The place emptied itself like magic, self-preservation being stronger than curiosity in most people. The two table-mates of the dead man, the manager, the staff, and the two dicks remained inside.
An assistant medical examiner arrived, followed by two men with the usual basket, and made a brief preliminary investigation. While this was going on, Nelson was questioning the two witnesses, the busman, and the manager. He got an illuminating composite picture.

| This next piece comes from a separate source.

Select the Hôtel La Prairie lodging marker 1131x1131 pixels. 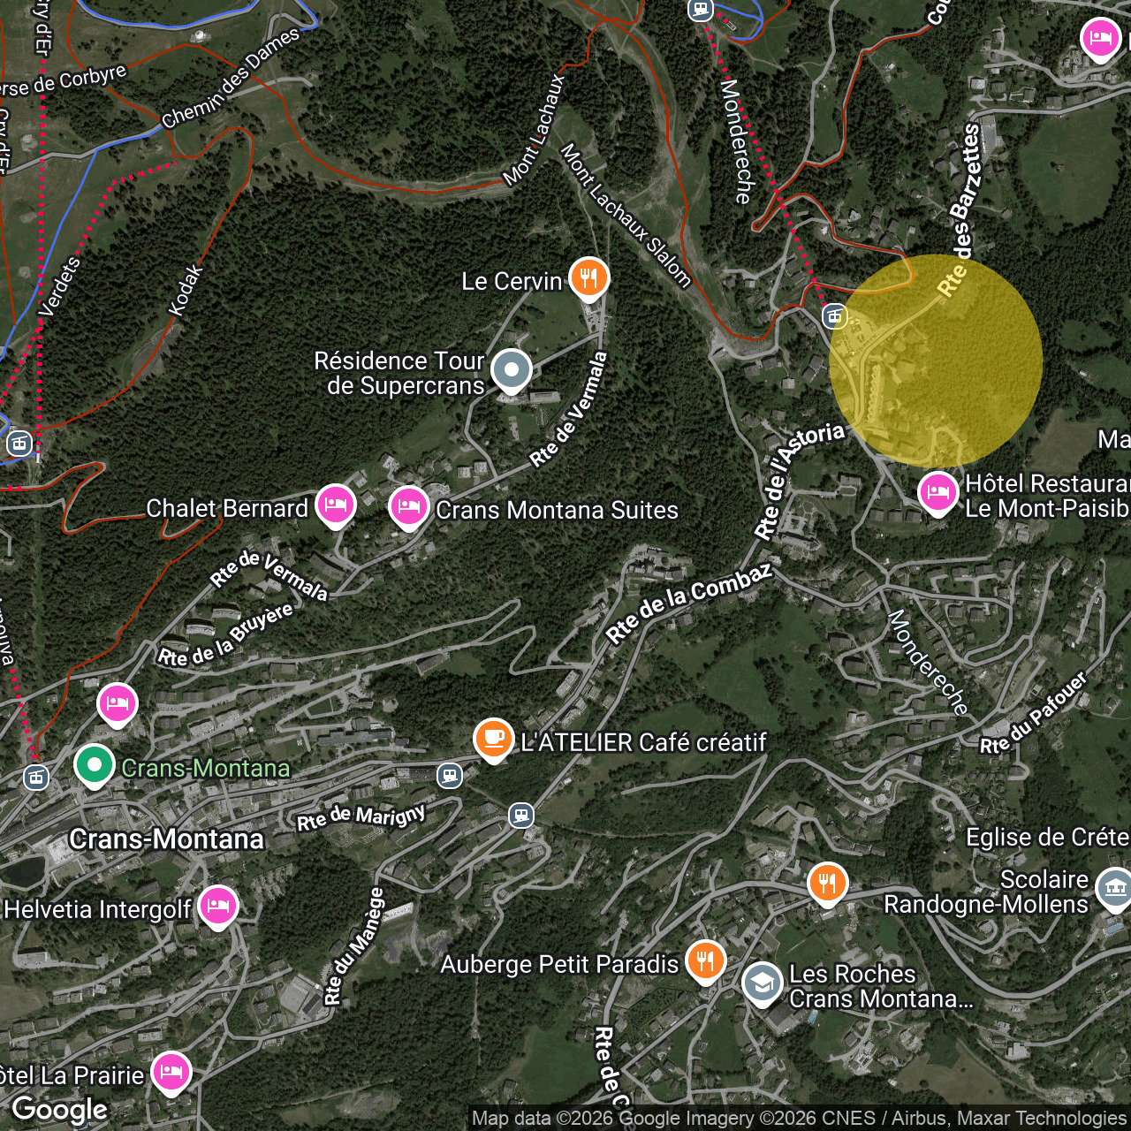click(171, 1072)
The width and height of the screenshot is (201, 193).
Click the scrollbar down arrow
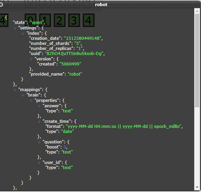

The man was well known to the staff by sight, and was considered an eccentric. He always came in at the same time each night, just before closing time, and always helped himself to the same snack — coffee and a bologna sandwich. It hadn’t varied for six months now. The remnants that the busman removed from where the man sat each time, were always the same. The manager was able to corroborate this. He, the dead man, had raised a kick one night about a week ago, because the bologna sandwich slots had all been emptied before he came in. The manager had had to remind him that it’s first come, first served, at an automat, and you can’t reserve your food ahead of time. The man at the change-booth, questioned by Nelson, added to the old fellow’s reputation for eccentricity. Other, well-dressed people came in and changed a half-dollar, or at the most a dollar bill. He, in his battered hat and derelict’s overcoat, never failed to produce a ten and sometimes even a twenty.
“One of these misers, eh?” said Nelson. “They always end up behind the eight-ball, one way or another.”
The old fellow was removed, also the partly consumed sandwich. The assistant examiner let Nelson know: “I think you’ve got something here, brother. I may be wrong, but that sandwich was loaded with cyanide.”